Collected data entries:
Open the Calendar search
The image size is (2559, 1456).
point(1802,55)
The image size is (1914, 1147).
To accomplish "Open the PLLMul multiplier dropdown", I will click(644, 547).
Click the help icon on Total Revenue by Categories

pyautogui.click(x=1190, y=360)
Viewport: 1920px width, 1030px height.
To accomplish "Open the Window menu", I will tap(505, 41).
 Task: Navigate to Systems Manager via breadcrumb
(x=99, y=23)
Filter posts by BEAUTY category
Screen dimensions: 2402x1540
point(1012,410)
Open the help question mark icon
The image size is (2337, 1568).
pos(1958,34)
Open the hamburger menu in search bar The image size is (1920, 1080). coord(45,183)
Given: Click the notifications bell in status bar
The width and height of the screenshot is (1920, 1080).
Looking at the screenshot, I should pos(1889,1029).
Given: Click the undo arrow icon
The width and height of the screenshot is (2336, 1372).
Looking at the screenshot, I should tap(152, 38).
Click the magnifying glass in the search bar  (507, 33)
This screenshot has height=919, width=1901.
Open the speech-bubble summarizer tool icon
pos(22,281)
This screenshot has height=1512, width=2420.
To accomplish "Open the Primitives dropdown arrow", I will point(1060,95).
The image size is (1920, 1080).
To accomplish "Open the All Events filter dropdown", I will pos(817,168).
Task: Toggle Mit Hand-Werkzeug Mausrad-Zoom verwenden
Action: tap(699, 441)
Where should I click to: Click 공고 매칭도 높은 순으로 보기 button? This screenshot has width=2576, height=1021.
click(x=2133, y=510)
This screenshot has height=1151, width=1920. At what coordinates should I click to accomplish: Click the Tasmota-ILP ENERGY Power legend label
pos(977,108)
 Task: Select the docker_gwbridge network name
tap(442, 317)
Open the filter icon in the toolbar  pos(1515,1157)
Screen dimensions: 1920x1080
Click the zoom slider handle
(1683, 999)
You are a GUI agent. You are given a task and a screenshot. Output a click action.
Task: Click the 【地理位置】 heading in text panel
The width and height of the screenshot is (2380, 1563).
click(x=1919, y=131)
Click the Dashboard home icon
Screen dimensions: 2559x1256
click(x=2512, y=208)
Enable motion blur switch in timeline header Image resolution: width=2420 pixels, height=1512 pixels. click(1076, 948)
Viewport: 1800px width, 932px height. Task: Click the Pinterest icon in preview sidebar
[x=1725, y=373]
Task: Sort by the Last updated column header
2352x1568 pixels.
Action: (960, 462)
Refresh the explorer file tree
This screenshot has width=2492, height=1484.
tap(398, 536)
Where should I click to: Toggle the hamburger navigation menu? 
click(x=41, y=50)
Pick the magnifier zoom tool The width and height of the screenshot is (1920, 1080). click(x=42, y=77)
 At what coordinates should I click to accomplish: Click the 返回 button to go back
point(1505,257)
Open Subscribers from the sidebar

» Work order
The lines sought are those in the data above that include the string "header"; copy each one.

» Solved problem
Enable motion blur switch in timeline header Image resolution: width=2420 pixels, height=1512 pixels. click(1076, 948)
Task: Sort by the Last updated column header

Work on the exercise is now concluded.